Immigration has been an especially problematic issue for the president in Texas, which has the nation's longest border with Mexico. While Biden is not expected to carry Texas in November, the ongoing border crisis could harm his party's chances in competitive state and congressional districts in South Texas where Republicans are seeking to make gains.

Despite Republicans pointing to Trump's approach to immigration as a way to criticize his successor, the former president also expressed frustration with Congress for not giving him more power to act.

A Border Patrol officer searches along the banks of the Rio Grande in Brownsville on Feb. 28. President Joe Biden has blamed Donald Trump for scuttling a Senate bill to address the border crisis that would have added 1,500 Customs and Border Protection agents and 4,300 asylum officers.
A Border Patrol officer searches along the banks of the Rio Grande in Brownsville on Feb. 28. President Joe Biden has blamed Donald Trump for scuttling a Senate bill to address the border crisis that would have added 1,500 Customs and Border Protection agents and 4,300 asylum officers.

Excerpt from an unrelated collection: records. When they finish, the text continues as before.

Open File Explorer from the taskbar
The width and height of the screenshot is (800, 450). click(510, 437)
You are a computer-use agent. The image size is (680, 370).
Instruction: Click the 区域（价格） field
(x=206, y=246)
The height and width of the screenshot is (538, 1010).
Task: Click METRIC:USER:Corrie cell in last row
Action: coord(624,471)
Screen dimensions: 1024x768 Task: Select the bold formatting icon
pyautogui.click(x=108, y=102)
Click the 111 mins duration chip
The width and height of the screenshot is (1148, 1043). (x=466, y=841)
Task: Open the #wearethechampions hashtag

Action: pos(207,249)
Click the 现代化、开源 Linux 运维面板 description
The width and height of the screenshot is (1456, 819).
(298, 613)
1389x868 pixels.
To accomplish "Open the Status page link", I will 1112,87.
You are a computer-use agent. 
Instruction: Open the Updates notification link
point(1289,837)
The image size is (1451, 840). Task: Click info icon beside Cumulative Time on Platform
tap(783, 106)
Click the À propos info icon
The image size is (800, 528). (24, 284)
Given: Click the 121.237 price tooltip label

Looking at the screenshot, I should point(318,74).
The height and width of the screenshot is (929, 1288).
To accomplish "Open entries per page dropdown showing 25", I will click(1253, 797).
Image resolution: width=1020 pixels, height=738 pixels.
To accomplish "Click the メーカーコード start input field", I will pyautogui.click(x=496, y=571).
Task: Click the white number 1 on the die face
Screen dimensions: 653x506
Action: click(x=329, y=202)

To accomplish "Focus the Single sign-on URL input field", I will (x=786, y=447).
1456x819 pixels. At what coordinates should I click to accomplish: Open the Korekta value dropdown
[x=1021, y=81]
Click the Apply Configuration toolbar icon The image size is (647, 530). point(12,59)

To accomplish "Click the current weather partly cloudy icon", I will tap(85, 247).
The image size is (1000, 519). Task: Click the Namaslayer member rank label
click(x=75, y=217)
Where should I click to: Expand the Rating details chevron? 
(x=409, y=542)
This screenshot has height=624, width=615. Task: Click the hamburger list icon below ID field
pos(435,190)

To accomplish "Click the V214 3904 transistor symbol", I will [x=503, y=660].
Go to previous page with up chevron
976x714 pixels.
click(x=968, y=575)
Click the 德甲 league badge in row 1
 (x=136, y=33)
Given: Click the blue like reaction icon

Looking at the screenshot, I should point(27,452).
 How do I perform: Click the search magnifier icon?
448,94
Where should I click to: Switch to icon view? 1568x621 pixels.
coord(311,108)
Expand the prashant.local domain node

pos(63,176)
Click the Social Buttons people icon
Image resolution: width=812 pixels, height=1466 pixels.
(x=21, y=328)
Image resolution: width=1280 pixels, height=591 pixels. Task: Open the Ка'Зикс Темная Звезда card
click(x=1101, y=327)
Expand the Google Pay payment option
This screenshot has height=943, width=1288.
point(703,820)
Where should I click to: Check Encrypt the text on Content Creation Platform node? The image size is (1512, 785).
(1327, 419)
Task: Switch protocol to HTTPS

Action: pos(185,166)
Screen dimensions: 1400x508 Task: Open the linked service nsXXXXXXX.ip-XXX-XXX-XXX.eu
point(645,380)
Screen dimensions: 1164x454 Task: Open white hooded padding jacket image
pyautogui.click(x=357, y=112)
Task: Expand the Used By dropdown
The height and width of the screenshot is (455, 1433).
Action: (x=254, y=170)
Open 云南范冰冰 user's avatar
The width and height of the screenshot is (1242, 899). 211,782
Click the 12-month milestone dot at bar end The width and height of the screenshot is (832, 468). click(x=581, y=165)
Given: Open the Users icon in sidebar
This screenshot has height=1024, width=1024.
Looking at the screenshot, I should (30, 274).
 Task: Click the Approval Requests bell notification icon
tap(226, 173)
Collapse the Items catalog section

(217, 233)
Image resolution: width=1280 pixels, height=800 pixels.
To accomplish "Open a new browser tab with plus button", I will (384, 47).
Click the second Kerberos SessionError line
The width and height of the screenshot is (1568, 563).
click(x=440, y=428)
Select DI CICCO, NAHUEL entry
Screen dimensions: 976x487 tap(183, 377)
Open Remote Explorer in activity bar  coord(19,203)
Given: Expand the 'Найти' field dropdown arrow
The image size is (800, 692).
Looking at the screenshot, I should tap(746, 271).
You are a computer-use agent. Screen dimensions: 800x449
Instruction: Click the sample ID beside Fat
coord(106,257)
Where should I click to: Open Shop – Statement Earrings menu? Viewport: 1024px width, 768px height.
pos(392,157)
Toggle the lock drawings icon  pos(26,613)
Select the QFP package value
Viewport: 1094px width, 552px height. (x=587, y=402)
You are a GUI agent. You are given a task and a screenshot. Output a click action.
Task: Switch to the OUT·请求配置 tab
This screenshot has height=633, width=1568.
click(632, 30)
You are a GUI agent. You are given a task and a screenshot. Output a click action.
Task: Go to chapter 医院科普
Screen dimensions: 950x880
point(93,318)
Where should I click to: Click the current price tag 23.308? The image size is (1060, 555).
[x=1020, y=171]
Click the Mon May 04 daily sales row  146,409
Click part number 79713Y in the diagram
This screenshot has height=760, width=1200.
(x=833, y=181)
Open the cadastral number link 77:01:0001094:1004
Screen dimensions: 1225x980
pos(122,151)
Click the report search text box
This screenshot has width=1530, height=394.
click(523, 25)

In late March and early April 2019, Trump threatened to seal the border with Mexico to stem the flow of migrants crossing into the United States. And just as Biden this year has sought to cajole members from the opposite party in Congress into action, so did an exasperated Trump five years ago this month.

"Congress must get together and immediately eliminate the loopholes at the Border!" Trump wrote in an April 3, 2019, post on Twitter. "If no action, Border, or large sections of Border, will close. This is a National Emergency!"

White House aides eventually dissuaded Trump from taking action to close the border at the time.

Less than a year later, however, Trump ordered the border to be closed to nonessential travel in an effort to contain the burgeoning coronavirus pandemic from further spreading into the United States. The order also included the nation's border with Canada.